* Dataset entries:
┌──

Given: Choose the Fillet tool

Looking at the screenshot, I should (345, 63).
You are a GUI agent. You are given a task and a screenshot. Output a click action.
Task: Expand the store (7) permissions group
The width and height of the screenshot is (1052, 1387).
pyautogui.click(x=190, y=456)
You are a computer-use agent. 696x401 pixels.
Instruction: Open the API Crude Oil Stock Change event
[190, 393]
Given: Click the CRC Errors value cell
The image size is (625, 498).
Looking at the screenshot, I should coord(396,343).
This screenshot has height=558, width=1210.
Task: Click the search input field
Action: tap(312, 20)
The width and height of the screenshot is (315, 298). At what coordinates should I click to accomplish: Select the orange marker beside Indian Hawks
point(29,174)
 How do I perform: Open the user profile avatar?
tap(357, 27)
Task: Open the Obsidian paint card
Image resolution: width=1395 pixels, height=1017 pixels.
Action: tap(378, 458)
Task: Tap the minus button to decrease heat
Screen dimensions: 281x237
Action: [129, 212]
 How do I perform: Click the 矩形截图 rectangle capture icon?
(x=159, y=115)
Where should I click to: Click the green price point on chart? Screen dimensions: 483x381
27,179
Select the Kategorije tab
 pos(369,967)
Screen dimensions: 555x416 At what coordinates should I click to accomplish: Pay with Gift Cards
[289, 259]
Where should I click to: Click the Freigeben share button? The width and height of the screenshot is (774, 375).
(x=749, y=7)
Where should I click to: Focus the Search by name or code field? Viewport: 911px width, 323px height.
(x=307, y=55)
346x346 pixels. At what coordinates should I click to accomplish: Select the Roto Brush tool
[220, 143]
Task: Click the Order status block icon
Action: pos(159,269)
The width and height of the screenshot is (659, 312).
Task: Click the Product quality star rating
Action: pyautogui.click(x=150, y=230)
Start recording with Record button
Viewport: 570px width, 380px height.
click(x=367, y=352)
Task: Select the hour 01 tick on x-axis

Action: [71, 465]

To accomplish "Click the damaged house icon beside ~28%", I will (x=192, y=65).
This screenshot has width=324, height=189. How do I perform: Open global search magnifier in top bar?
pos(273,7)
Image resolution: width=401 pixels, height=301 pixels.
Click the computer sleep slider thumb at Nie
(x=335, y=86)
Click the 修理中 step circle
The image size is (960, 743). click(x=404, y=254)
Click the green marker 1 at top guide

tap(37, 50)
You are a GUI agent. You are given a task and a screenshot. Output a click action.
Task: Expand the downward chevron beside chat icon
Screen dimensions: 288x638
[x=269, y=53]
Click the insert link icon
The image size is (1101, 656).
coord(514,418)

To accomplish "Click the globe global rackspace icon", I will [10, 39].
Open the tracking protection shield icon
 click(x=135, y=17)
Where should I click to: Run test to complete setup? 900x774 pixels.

└──

* WORK INSTRUCTIONS:
All lines from the one containing "Screen dimensions: 555x416" to the end of the data above are to be set down exactly; no others belong in the answer.

* EXERCISE RESULT:
Screen dimensions: 555x416 At what coordinates should I click to accomplish: Pay with Gift Cards
[289, 259]
Where should I click to: Click the Freigeben share button? The width and height of the screenshot is (774, 375).
(x=749, y=7)
Where should I click to: Focus the Search by name or code field? Viewport: 911px width, 323px height.
(x=307, y=55)
346x346 pixels. At what coordinates should I click to accomplish: Select the Roto Brush tool
[220, 143]
Task: Click the Order status block icon
Action: pos(159,269)
The width and height of the screenshot is (659, 312).
Task: Click the Product quality star rating
Action: pyautogui.click(x=150, y=230)
Start recording with Record button
Viewport: 570px width, 380px height.
click(x=367, y=352)
Task: Select the hour 01 tick on x-axis

Action: [71, 465]

To accomplish "Click the damaged house icon beside ~28%", I will (x=192, y=65).
This screenshot has width=324, height=189. How do I perform: Open global search magnifier in top bar?
pos(273,7)
Image resolution: width=401 pixels, height=301 pixels.
Click the computer sleep slider thumb at Nie
(x=335, y=86)
Click the 修理中 step circle
The image size is (960, 743). click(x=404, y=254)
Click the green marker 1 at top guide

tap(37, 50)
You are a GUI agent. You are given a task and a screenshot. Output a click action.
Task: Expand the downward chevron beside chat icon
Screen dimensions: 288x638
[x=269, y=53]
Click the insert link icon
The image size is (1101, 656).
coord(514,418)

To accomplish "Click the globe global rackspace icon", I will [10, 39].
Open the tracking protection shield icon
 click(x=135, y=17)
Where should I click to: Run test to complete setup? 900x774 pixels.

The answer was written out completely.